Wysłany:
2017-05-14, 11:56
, ID:
4929296
4
Zgłoś
Łódź to miasto debili, biedy umysłowej, meneli, szumowin, zakonspirowanych... (którzy o dziwo dbają w nim o własną higienę najbardziej spośród mieszkańców mimo iż z reguły w porównaniu do innych narodów niezbyt dobrze z higieną wypadają). Łódź to miasto padalców, patologii, głąbów, pseudointelektualistów którzy wolą amfetaminę zamiast książek a potem szpanują brakiem wiedzy mówiąc "A ja to wiem tak dużo że ty wiesz mniej ode mnie", i z reguły na tym się kończy bo chwalą się wiedzą ale jak przychodzi co do czego to nic nie wiedzą jak wykładowca pyta. Łódź jest brzydka, szara, nudna, zniszczona, jedna wielka ruina, w Łodzi nie ma przemysłu prawie wcale (nieliczne fabryki należące do zagranicznych inwestorów i tak nie płacą podatków w Polsce, ba! większość z nich wie że Łodzianie nadają się najwyżej do czyszczenia kibli i sprowadza swoich pracowników którzy na własne nieszczęście muszą w Łodzi żyć), Łódź jest brudna, żyją w niej wyrzutki społeczne na których żerują antyludzie z Łódzkiego ratusza (chociaż Łódź nie ma raczej ratusza, ma ale zabytkowy, z resztą...).
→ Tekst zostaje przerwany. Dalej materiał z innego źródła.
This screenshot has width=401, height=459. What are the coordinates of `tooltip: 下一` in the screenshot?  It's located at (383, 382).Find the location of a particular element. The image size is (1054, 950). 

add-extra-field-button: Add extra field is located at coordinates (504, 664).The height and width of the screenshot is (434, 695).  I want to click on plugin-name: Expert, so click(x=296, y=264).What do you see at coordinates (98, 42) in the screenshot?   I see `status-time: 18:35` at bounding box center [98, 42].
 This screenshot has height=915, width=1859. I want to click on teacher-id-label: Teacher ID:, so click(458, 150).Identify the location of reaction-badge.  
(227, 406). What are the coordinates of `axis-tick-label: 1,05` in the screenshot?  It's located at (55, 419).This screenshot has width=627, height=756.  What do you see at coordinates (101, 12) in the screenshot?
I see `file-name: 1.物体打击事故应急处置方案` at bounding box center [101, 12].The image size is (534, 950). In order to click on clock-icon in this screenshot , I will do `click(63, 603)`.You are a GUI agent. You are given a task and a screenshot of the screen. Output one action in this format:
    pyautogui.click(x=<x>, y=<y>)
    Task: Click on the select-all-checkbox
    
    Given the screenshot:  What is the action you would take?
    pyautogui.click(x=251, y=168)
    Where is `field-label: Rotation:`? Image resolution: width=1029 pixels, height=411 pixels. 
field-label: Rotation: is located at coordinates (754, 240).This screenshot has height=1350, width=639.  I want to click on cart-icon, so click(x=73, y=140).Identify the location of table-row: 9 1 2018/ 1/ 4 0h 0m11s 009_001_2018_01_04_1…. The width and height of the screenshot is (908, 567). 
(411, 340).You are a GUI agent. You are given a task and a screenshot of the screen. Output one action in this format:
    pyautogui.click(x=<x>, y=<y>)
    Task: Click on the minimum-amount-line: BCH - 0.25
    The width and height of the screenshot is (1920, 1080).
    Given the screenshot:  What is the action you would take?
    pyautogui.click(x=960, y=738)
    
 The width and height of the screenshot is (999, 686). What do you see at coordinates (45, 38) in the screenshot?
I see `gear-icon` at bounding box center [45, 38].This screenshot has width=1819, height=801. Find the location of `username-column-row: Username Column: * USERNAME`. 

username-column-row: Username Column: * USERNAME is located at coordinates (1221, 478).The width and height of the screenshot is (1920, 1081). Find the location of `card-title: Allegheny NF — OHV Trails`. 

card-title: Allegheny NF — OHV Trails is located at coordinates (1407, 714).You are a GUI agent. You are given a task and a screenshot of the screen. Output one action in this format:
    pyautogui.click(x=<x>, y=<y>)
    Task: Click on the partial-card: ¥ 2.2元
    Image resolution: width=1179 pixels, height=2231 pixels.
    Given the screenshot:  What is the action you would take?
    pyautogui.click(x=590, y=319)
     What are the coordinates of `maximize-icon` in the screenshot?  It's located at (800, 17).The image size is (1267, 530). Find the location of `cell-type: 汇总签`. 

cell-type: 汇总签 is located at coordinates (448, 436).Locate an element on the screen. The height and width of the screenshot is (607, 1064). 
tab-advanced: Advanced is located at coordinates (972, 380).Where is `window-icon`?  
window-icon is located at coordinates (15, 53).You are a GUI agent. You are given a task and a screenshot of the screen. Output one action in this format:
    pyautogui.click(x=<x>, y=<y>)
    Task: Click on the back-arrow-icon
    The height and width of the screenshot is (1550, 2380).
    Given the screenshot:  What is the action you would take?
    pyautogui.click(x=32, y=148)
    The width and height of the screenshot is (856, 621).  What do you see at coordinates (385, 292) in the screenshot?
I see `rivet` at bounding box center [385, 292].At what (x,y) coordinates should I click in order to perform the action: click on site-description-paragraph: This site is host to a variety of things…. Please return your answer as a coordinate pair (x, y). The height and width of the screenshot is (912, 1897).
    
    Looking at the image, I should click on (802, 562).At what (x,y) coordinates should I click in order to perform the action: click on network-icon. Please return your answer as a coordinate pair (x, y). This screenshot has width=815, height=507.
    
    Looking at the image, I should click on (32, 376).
Naprawdę nawet mi nie żal jest Łodzian, gdyby zrzucić tam bombę atomową to ONZ nawet by nie drgnęło tylko jeszcze przyklasnęło że robactwo zostało wytępione. Pracowałem kiedyś w tym syfie i nie wrócę tam choćby mi oferowali miliardy, Łodzianie są podli, wredni, głupi, tępi, nie myją się więcej niż raz w tygodniu (o ile się myją), a Seby i Karyny lęgną się tam jak szczury w kanałach. Aahh.. co ja będę się rozwodził, pojadę klasykiem: "Łódź to miasto meneli", jak powiedział Bogusław Linda.